Peter: He couldn't hand out the applications fast enough!
- The Army recruiters in A Piece of My Heart convince Leeann and Sissy with a) tons of fancy equipment, b) gorgeous hospitals, and c) the promise that they'd have to volunteer for Vietnam––otherwise, they could work in somewhere like Germany or Hawaii if they so pleased. Riiiiiiiiiiight.
- Dragon Age: Origins: Duncan doesn't lie per se about the dangers of being a Grey Warden, but he does leave out critical details about it. Namely, the initiation rite has a good chance of killing you, and if you pass, Your Days Are Numbered. It's pretty standard practice among the Grey Wardens, who view it as an unfortunate necessity for their order. In some cases, recruits are forcibly conscripted.
- WarCraft II: The Footman's Stop Poking Me! quotes are thus; "Join the army, they said … See the world, they said … I'd rather be sailing."
- The Canadian War Museum's older Choose Your Own Adventure game Armoured Arrior (about a troop corporal of the Sherbrooke Fusiliers in the Falaise Gap), after one of your tanks becomes bogged down and C Squadron is diverted to help the Polish detachment, your tank's gunner says, "First we lose a tank, and now we lose an entire squadron. I say we join the Navy!"
- Deadlock: The Deadlock Song, an easter egg of sorts buried in the game's data files, is a humorous description of the dangers of each of the game's races through the eyes of a very disillusioned human colonist who was not told any of this by the recruiter.
If I ever get back home again,if I ever get back home again,if I ever get back home again,that recruiter's gonna die.
- Terminal Lance #28: "False Advertising". First panel: Marine grunt in combat. Second panel: Three Marines in dress uniform with ceremonial rifles, with the "The Few. The Proud." recruiting slogan across it. Third panel: Guy in fatigues standing in front of a recruiting poster with a mop. The Rant even says that "making fun of the cheesy recruiting commercials is one of the favorite pass times [sic] of Marines."
Mop guy: Well, anything seems cool if you say it like that...
- Roughnecks: Starship Troopers Chronicles: Rico and Dizzy end up on Pluto under-equiped, undermanned and under duress from swarms of killer bugs. Flash to a recruitment campaign with the idealised setting and the impression that killing bugs on Pluto would be a walk in the park.
- From The Simpsons:
Military Commandant: Meet the Eliminator. That's a 150-foot hand-over-hand crawl across a sixty-gauge hemp-jute line with a blister factor of twelve. The rope is suspended a full forty feet over a solid British acre of old-growth Connecticut Valley thorn bushes. Gentlemen, welcome to flavor country.Lisa: (worried) This wasn't in the brochure.

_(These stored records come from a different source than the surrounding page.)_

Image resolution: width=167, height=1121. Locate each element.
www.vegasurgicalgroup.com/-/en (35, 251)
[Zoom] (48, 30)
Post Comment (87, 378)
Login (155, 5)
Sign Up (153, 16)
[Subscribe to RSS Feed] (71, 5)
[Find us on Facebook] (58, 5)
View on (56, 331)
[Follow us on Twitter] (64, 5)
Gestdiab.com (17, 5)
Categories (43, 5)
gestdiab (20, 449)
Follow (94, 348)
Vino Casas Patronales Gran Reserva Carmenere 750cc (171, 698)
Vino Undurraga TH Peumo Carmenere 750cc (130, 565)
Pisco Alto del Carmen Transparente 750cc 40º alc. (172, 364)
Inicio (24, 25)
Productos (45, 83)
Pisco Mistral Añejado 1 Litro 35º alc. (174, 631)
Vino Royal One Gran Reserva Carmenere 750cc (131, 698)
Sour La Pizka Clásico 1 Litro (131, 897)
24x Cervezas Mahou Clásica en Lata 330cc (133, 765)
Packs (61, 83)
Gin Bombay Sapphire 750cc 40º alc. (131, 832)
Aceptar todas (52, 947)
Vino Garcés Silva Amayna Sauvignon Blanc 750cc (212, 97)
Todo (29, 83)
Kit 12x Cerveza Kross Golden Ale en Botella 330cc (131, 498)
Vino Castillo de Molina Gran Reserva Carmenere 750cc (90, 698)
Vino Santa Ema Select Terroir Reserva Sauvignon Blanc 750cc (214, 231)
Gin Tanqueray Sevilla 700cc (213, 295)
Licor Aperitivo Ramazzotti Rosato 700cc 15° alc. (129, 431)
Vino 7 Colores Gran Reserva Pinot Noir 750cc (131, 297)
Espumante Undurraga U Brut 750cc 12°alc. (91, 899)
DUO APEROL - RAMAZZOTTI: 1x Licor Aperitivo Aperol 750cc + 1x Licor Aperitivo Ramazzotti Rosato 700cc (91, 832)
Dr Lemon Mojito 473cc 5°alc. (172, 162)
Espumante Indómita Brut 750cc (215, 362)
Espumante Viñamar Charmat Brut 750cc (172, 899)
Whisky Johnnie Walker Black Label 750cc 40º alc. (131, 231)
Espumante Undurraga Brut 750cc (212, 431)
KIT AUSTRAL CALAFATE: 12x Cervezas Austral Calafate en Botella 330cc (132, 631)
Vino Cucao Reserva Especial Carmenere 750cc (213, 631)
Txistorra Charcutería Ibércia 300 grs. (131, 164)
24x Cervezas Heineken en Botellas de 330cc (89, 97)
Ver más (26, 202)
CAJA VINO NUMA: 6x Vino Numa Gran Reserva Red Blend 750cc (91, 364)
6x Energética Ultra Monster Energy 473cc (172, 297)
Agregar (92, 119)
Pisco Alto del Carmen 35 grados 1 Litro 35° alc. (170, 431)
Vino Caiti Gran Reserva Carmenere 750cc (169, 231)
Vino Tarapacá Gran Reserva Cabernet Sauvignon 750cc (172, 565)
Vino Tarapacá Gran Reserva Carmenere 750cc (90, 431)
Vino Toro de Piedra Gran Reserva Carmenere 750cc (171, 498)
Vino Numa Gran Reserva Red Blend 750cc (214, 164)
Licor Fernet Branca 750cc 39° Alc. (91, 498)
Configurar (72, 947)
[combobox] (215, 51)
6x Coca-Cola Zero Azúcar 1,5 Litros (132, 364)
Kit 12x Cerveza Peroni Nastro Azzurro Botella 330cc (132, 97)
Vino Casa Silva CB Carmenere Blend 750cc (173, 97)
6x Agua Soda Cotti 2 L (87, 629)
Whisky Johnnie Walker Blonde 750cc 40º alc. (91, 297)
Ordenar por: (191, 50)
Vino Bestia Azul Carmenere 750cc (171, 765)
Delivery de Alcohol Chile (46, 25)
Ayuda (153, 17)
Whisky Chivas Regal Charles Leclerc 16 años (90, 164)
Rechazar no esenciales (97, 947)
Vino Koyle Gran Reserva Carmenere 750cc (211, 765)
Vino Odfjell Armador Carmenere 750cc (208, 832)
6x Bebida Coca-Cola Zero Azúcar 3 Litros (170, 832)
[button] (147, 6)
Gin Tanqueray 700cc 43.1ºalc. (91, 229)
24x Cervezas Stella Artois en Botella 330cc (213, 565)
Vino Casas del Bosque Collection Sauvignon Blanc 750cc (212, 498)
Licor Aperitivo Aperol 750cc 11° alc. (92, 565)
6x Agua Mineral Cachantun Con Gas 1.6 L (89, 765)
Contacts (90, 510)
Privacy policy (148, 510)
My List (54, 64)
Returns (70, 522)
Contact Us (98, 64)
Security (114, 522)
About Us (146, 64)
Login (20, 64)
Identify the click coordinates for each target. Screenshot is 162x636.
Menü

- In the Disney Wartime Cartoon Donald Gets Drafted, Donald Duck passes a series of posters on his way to the recruitment office, saying how cushy and glamorous the modern army supposedly is. Upon arriving, he goes through a humilliating health exam, and after passing is sent to march under Drill Sergeant Nasty Pete.
- When Sergeant Extreme and Major Awesome of the military visit Chris's school in Family Guy, they show a video of hot chicks and a soldier diving into a pile of money. A disclaimer quickly notes your experience may differ but it works on a good chunk of the school anyway.

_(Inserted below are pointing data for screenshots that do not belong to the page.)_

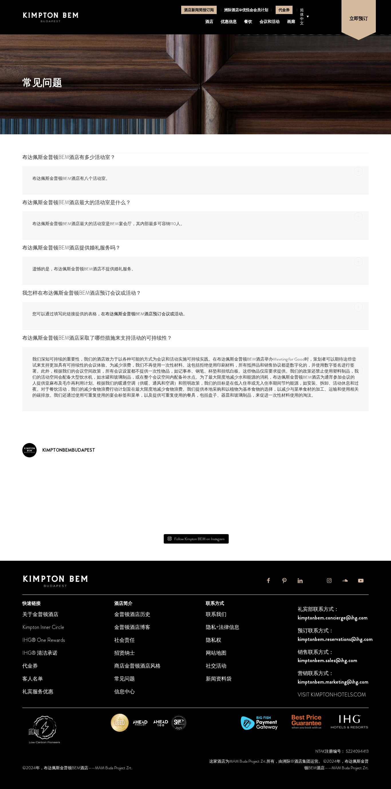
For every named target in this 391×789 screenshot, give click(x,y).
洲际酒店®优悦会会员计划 (246, 10)
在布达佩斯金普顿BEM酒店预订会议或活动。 (144, 314)
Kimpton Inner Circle (43, 627)
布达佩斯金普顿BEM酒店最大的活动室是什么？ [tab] (76, 202)
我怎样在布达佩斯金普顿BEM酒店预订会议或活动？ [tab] (81, 293)
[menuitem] (199, 10)
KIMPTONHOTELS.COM (338, 695)
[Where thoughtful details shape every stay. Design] (224, 513)
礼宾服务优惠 (37, 691)
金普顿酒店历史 (132, 614)
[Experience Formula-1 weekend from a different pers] (341, 513)
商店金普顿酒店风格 (137, 666)
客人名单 (32, 678)
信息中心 (124, 691)
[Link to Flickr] (315, 581)
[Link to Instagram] (329, 583)
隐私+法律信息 (222, 627)
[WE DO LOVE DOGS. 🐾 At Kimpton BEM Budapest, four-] (282, 479)
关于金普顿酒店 (40, 614)
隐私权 (213, 640)
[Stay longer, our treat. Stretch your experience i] (108, 513)
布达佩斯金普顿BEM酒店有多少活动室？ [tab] (68, 157)
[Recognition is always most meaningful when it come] (341, 479)
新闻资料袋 (219, 678)
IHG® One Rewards (43, 640)
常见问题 (124, 678)
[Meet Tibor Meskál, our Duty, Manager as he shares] (282, 513)
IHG (26, 653)
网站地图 (216, 653)
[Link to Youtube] (361, 583)
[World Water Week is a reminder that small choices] (108, 479)
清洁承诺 (47, 653)
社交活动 (216, 666)
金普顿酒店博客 (132, 627)
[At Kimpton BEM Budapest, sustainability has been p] (166, 513)
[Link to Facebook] (269, 583)
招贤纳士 (124, 653)
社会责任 (124, 640)
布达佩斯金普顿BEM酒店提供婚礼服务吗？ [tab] (71, 247)
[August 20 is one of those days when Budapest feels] (166, 479)
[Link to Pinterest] (284, 583)
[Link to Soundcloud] (345, 583)
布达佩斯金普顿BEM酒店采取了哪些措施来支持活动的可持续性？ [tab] (97, 338)
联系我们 (216, 614)
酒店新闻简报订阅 (199, 10)
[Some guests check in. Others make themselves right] (50, 479)
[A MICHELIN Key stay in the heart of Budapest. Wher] (224, 479)
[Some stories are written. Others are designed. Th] (50, 513)
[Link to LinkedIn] (300, 583)
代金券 (284, 10)
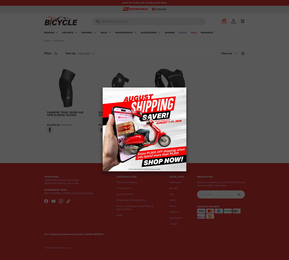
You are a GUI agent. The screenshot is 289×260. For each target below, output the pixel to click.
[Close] (182, 91)
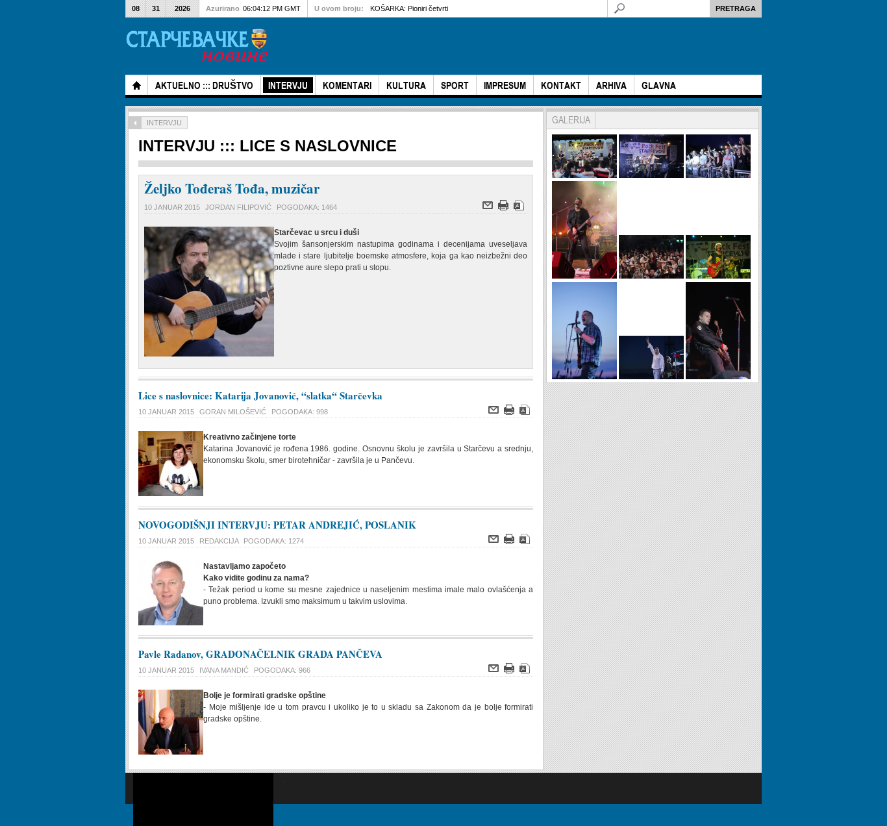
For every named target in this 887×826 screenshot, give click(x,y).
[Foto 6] (718, 276)
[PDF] (520, 208)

- One episode of Beavis and Butt-Head involved them talking to an army recruiter for the entire episode. He showed them a recruitment video that played more like a music video, with the tagline: "We're looking for a few good headbangers."
- It happens. Let's leave it at that.
- While it might fall more under changing market realities than outright lying, one common selling point among American recruiters is that enlistment makes it easier to get a job later. Not so much these days, though.